#### Information
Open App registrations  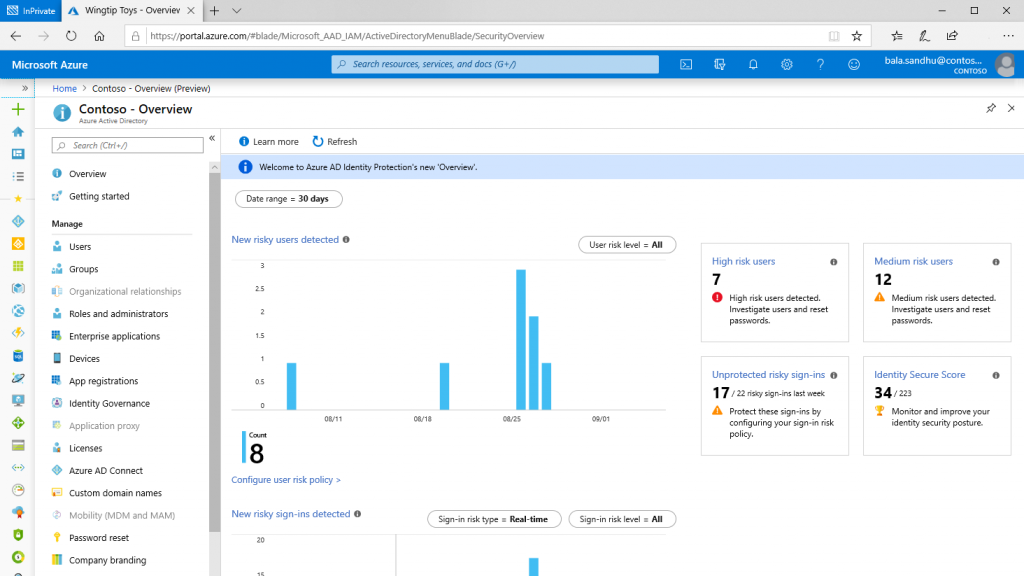103,380
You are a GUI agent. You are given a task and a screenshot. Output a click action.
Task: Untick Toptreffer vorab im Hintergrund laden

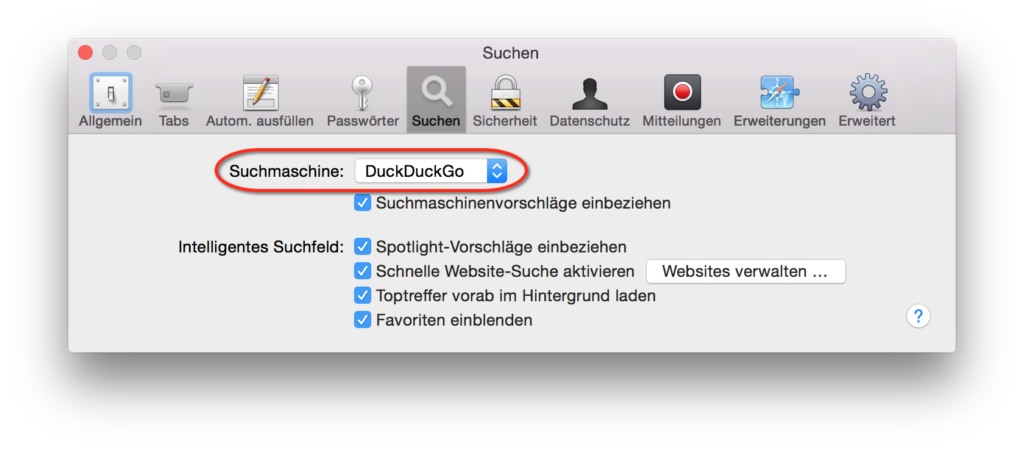pos(362,296)
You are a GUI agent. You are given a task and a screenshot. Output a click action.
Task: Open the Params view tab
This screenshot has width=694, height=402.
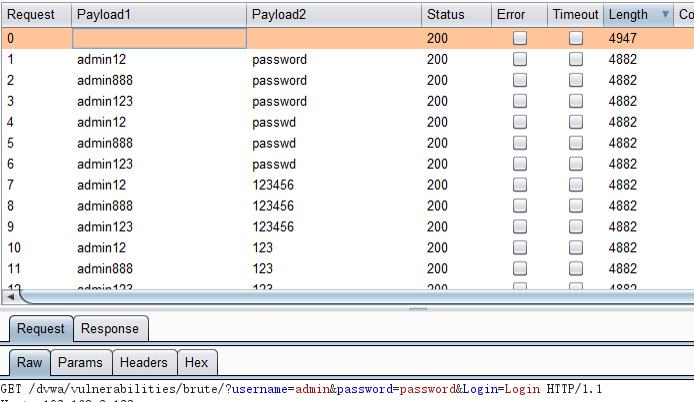coord(79,363)
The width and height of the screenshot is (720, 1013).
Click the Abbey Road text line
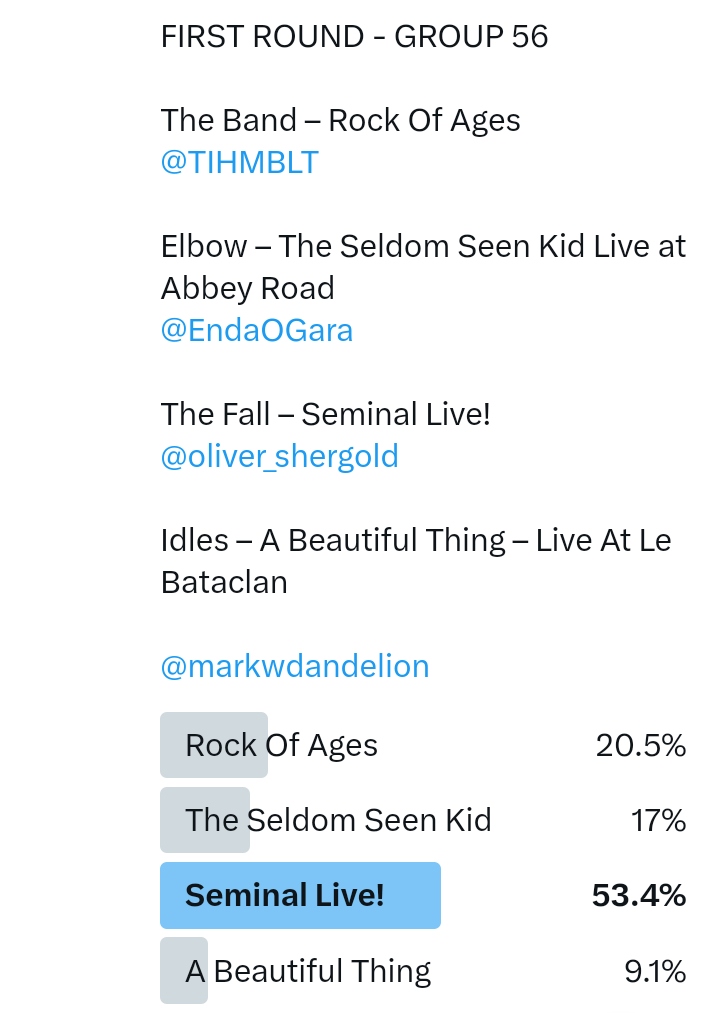[247, 288]
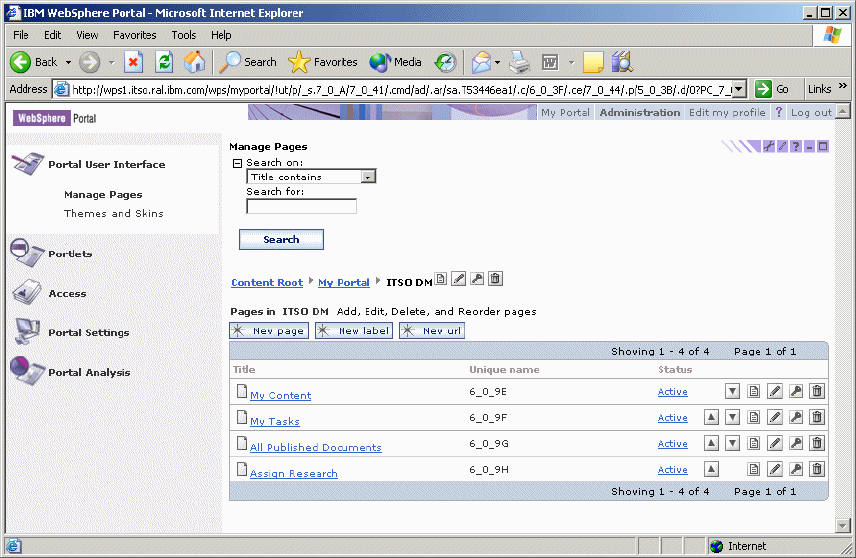The width and height of the screenshot is (856, 558).
Task: Move the My Tasks page up
Action: pyautogui.click(x=711, y=417)
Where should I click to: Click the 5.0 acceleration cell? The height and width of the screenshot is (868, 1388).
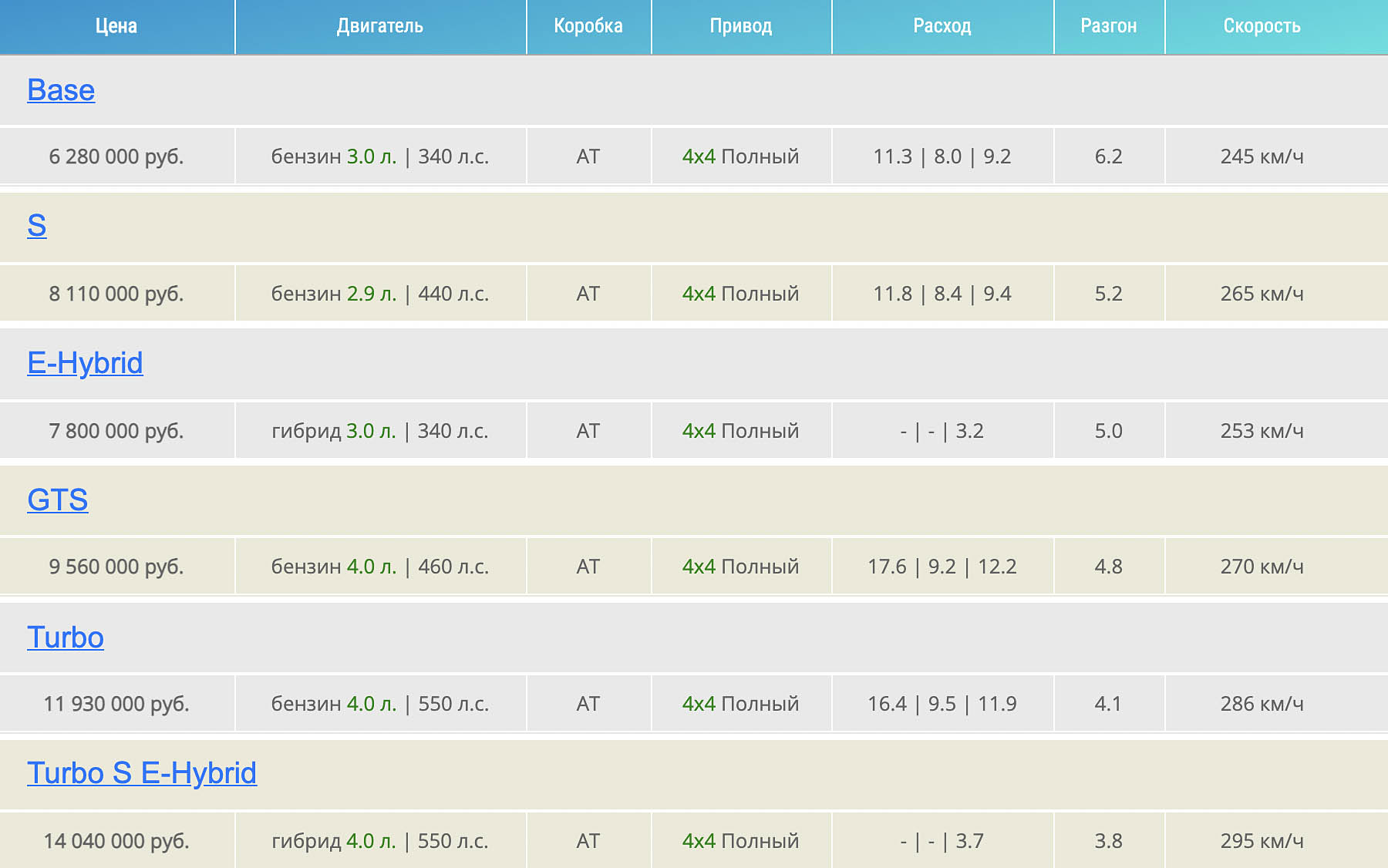pos(1109,431)
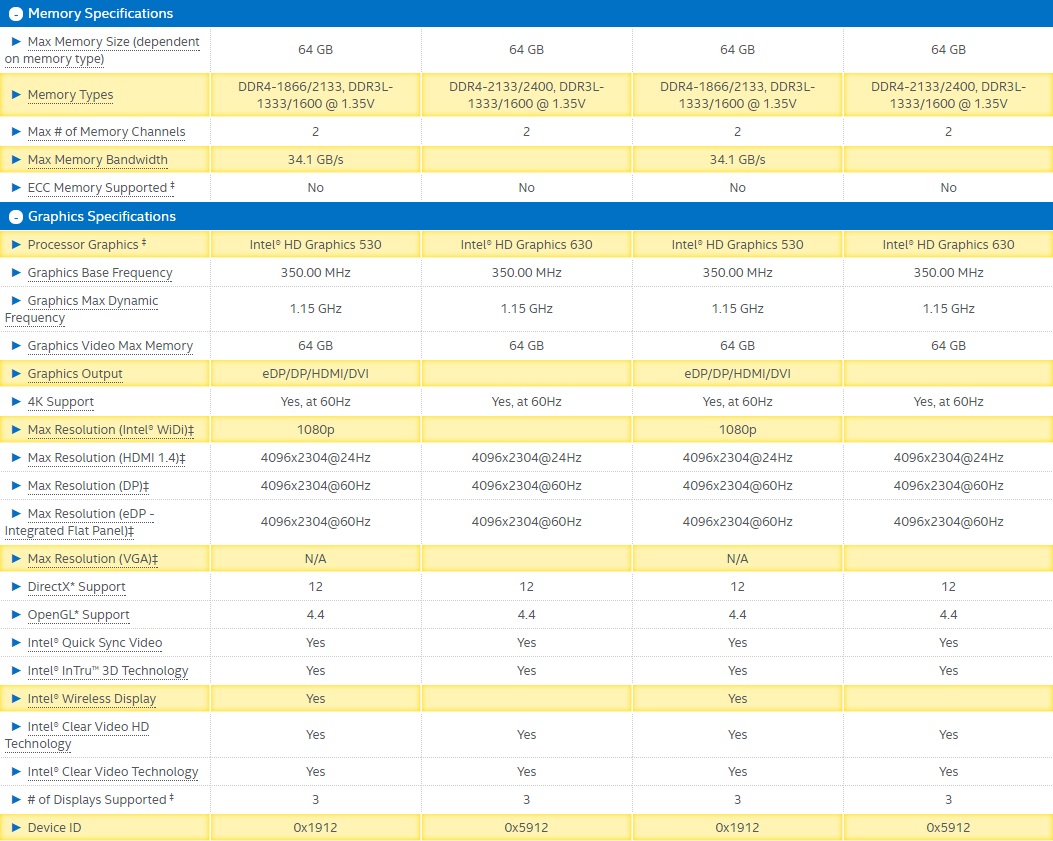Click the arrow icon beside Device ID

tap(16, 828)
########
Working from the line with "Where should I" down through the last line of the records, give every line again exactly, but no pictures.

> _Result for this exercise_
Where should I click to: Click the 5.0 acceleration cell? The height and width of the screenshot is (868, 1388).
pos(1109,431)
Click the arrow icon beside Device ID

tap(16, 828)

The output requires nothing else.